Shorebirds are passing through. Most people have no idea. Maybe they see “sandpipers” if they visit the beach, but in Vermont? No beach, no sandpipers, right? Well, mostly. But when those little wading birds head south, they stop along the way.

I went to Delta Park, in Colchester, to find some shorebirds the other morning. They were there. I saw seven different species. Lake Champlain is low enough that I could walk around the point. At times the wetland bleeds into the lake, so it makes for a wet walk. But I got around the corner and found them.

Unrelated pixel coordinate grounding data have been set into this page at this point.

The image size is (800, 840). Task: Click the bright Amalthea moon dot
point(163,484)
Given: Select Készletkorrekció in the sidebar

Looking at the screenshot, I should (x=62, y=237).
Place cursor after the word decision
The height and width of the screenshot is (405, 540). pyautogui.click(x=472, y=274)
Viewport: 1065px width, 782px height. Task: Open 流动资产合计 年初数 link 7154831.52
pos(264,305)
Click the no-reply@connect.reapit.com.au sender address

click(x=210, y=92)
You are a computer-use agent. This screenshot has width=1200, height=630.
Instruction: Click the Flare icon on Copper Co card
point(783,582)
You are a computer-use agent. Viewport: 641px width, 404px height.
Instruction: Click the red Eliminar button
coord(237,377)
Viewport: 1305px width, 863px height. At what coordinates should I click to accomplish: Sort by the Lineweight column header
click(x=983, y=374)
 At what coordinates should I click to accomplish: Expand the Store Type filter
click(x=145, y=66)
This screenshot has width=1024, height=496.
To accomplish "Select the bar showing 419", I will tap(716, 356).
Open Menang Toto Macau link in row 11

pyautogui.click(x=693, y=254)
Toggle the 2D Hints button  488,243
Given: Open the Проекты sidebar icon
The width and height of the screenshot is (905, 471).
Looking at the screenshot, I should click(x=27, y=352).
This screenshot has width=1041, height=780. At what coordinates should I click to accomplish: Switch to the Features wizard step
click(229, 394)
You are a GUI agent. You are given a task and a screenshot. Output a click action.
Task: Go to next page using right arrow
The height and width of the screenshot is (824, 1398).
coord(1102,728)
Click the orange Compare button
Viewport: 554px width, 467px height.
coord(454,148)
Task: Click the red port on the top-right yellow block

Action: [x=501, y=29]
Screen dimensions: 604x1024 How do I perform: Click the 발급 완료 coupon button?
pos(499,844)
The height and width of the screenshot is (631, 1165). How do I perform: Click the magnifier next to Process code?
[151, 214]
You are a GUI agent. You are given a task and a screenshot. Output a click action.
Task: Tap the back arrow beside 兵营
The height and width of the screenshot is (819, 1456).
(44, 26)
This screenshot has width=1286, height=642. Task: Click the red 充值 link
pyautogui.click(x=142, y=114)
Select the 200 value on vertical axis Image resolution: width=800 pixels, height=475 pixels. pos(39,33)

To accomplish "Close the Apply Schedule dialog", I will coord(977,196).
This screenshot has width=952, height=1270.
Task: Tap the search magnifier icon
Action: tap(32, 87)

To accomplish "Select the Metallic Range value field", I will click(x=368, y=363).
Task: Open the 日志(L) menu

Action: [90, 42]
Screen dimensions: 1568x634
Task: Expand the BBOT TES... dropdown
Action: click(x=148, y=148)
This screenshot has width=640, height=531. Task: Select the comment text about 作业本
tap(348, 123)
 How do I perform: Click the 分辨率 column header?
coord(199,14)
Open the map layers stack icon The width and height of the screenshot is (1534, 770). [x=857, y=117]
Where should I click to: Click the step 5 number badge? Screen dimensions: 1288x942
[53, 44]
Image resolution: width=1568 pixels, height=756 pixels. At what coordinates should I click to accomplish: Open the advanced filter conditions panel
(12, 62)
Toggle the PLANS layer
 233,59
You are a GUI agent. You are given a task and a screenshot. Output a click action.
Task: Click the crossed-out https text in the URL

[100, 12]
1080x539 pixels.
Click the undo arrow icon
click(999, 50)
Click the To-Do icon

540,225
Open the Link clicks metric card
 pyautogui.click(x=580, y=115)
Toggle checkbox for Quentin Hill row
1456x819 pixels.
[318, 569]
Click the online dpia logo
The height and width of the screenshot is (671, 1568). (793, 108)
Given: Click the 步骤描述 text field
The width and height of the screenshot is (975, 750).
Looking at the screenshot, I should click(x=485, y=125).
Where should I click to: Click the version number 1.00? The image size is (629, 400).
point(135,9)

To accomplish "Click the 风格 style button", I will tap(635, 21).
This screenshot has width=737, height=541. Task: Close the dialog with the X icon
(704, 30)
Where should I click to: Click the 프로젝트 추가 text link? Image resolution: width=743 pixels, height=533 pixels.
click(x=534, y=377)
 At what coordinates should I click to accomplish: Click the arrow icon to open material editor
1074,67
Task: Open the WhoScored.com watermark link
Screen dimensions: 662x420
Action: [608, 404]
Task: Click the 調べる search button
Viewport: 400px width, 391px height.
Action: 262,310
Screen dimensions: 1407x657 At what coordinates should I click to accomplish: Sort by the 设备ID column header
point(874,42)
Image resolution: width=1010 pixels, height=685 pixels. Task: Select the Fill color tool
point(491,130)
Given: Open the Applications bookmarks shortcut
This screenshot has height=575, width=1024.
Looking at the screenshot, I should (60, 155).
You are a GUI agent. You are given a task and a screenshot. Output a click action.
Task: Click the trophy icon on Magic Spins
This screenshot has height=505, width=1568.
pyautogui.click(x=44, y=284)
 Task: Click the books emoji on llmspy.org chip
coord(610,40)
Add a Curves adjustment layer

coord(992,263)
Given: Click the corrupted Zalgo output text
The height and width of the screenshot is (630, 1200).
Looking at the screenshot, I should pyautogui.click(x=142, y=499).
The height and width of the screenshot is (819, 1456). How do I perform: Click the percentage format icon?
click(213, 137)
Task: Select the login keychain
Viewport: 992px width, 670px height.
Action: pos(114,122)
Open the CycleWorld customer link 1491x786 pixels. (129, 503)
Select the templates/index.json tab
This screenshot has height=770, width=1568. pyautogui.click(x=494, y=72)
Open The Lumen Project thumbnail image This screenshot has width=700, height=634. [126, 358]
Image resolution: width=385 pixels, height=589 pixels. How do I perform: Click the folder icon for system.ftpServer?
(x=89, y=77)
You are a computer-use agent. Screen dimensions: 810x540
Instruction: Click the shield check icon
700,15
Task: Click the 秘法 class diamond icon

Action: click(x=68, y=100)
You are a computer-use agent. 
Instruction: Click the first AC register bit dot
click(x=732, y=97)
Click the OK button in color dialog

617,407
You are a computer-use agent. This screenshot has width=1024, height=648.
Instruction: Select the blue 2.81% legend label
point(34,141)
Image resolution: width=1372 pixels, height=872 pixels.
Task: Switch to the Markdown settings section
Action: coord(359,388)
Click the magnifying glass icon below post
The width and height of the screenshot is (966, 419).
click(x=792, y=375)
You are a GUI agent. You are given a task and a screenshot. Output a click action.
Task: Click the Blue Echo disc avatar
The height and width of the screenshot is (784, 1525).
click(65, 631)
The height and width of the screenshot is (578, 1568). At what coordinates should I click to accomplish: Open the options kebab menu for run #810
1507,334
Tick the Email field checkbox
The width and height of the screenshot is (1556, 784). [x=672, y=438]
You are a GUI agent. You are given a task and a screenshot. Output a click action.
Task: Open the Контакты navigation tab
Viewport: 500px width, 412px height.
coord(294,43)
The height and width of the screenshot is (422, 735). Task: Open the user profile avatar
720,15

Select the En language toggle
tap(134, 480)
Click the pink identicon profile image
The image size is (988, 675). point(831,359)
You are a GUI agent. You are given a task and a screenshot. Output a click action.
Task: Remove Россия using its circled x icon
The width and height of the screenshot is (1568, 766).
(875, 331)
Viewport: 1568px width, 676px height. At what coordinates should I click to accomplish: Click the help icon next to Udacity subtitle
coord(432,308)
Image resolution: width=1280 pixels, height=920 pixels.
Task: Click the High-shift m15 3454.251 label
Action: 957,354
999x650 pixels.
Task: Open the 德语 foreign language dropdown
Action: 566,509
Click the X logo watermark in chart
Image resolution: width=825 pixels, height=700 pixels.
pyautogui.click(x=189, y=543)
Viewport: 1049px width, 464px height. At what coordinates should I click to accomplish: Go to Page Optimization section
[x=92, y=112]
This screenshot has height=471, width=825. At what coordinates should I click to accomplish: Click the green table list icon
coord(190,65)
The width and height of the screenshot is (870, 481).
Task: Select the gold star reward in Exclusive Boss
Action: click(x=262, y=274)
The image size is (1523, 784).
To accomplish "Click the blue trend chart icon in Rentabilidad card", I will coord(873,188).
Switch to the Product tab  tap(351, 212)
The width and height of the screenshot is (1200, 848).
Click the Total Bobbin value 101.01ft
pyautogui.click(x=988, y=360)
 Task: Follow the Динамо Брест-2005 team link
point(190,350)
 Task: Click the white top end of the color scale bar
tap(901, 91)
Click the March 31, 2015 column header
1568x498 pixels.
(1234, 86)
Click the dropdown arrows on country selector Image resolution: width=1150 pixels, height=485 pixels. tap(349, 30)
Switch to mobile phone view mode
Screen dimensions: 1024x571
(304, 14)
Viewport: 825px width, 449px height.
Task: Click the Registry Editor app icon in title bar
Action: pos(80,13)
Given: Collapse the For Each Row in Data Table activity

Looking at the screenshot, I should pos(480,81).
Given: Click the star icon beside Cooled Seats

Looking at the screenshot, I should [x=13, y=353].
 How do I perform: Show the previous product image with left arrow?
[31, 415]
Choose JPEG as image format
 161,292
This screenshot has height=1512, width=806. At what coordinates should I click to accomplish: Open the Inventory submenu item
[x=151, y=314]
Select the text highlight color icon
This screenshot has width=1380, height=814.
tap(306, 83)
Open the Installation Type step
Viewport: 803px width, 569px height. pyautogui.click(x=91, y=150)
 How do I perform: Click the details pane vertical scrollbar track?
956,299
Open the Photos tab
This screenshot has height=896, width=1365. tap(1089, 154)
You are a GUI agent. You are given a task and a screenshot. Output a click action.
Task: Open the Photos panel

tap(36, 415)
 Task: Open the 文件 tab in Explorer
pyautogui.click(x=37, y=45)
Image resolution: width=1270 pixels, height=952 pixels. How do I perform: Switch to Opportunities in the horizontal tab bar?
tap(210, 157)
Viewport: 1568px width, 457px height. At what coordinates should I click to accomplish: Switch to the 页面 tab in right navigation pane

Some were on a sandbar, not far from shore–close enough to see well with the right optics. There were Semipalmated Plovers, the cutest birds you’ve ever seen–plump little buggers with a mask and orange bill. There was a Dunlin, with a long curved bill, probing deep in the mud for breakfast. And there were long-legged Yellowlegs, living up to their names with long bright yellow legs.

I also saw several Great Egrets, large elegant white wading birds, resting on a log just off the beach. And an osprey soaring overhead. And in the willows, a Yellow Warbler in its drab fall plumage. And on top of all that wildlife, the place itself is just stunning. Green reeds and grasses spilling out toward the lake, and the Adirondacks strutting their stuff over in New York. When I go there I can’t help but fumble a little, I am just so in awe.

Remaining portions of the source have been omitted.